To recap, this is an action by public entities against private Defendants for damages related to the public entities’ investigation of Defendants’ violations, enforcement of Defendants’ violations, and firefighting.  The Court’s understanding is that J&M is not a party to the case, and the operative complaint does not allege claims pertaining to damages suffered by J&M.

 

Although the motion to intervene is unopposed, the Court still must determine whether OSIC is entitled to intervene as a matter of right.  The answer appears to be no.  An insurer that has paid benefits to its insured for losses caused by a third party generally has a right of subrogation (by terms of the insurance policy or by operation of law) against the party responsible for the loss.”  (Edmon & Karnow, Cal. Practice Guide: Civ. Procedure Before Trial (The Rutter Group June 2023 Update) ¶ 2:410.5, emphasis in original.) “This subrogation right is an interest ‘relating to the property or transaction’ so that the insurer may sue in its own name or intervene in any action by the insured against the responsible party.”  (Ibid., emphasis added.)  The instant case is not an action by the insured (J&M) against the responsible parties (Defendants).

 

The next issue concerns permissive intervention.

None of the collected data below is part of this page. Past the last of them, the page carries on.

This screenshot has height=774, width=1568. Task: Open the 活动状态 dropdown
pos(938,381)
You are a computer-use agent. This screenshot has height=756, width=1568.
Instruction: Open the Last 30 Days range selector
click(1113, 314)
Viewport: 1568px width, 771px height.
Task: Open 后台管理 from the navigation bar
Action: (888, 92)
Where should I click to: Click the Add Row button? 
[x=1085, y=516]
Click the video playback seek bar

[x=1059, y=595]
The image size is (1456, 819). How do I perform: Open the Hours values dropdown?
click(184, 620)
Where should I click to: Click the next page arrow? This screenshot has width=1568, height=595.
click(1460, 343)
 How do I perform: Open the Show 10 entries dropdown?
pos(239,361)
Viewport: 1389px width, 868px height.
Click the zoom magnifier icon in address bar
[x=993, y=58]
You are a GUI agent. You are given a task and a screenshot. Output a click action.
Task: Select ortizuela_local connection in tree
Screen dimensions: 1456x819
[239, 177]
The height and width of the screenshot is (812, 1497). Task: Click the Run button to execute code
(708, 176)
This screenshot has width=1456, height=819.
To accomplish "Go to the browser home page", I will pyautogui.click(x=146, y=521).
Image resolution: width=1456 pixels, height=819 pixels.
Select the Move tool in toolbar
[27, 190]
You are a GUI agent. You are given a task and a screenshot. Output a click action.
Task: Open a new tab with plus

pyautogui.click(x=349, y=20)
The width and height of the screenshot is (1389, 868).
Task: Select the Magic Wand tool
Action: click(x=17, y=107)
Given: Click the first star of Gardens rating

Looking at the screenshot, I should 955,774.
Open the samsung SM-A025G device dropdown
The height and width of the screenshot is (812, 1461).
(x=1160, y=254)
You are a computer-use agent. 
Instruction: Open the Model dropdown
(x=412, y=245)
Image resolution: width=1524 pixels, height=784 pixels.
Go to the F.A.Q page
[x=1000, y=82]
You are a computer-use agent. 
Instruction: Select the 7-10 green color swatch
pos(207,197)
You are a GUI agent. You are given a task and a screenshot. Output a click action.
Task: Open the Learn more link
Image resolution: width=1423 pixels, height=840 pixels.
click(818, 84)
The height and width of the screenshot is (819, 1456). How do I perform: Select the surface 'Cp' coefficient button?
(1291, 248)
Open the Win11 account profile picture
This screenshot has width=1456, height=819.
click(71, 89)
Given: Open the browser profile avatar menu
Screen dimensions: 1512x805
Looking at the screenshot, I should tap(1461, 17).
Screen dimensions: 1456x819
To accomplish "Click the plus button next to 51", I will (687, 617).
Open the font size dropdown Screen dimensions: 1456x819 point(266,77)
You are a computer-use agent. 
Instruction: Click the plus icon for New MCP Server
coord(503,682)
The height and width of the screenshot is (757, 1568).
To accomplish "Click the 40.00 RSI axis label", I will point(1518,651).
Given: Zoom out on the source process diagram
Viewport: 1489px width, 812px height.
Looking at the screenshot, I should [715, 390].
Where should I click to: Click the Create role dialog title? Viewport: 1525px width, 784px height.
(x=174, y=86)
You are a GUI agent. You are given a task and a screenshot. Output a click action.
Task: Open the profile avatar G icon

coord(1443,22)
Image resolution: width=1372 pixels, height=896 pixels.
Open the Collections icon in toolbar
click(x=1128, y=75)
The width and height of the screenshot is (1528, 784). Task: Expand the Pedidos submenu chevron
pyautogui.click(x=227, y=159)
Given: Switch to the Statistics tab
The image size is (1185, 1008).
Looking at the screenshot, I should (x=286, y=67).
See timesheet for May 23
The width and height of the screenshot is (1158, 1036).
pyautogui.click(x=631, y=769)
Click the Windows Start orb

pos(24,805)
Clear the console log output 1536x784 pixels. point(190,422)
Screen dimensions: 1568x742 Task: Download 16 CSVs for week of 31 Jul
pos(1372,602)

The Court has discretion to grant permissive intervention if:

 

• The nonparty has a direct and immediate interest in the litigation; and

 

• The intervention will not enlarge the issues in the case; and

 

• The reasons for intervention outweigh any opposition by the existing parties.

 

(Id. at ¶ 2:414, emphasis in original.)  OSIC contends it holds a direct interest because the liability issues are the same.  OSIC claims the public entities and OSIC “will either gain or lose depending on the outcome of the judgment . . . because a judgment for Defendants . . . defeats the claims of both” the public entities and OSIC.  (Motion, p. 2.)  The Court tends to disagree for two reasons.  One, OSIC fails to cite authority granting permissive joinder to assert a subrogation claim related to a private insured’s private insurance in a suit by public entities to redress public damages.  Two, even assuming a direct interest exists, the Court “has discretion   to deny intervention . . . if the interests of the original litigants outweigh the intervenor’s concerns.”  (Edmon & Karnow, supra, at ¶ 2:420, emphasis in original.)  “For example, intervention will not be allowed when it would delay the principal suit, or require a reopening of the case for further evidence, or delay the trial of the action, or change the position of the original parties.”  (Ibid.)  Defendants’ culpability for J&M’s property damage is a different issue than Defendants’ culpability for the public entities’ damages.  Different properties, different facts, different harms.  The Court believes intervention would raise new issues and enlarge the issues in the case.  (See id. at ¶ 2:436 [instructing that permissive intervention is improper “if it would enlarge the issues”].)

 

Accordingly, the Court is inclined to deny the motion to intervene, but OSIC remains free to request leave to intervene in an appropriate case or to file a separate subrogation lawsuit “in its own name[.]”  (Id. at ¶ 2:410.5.)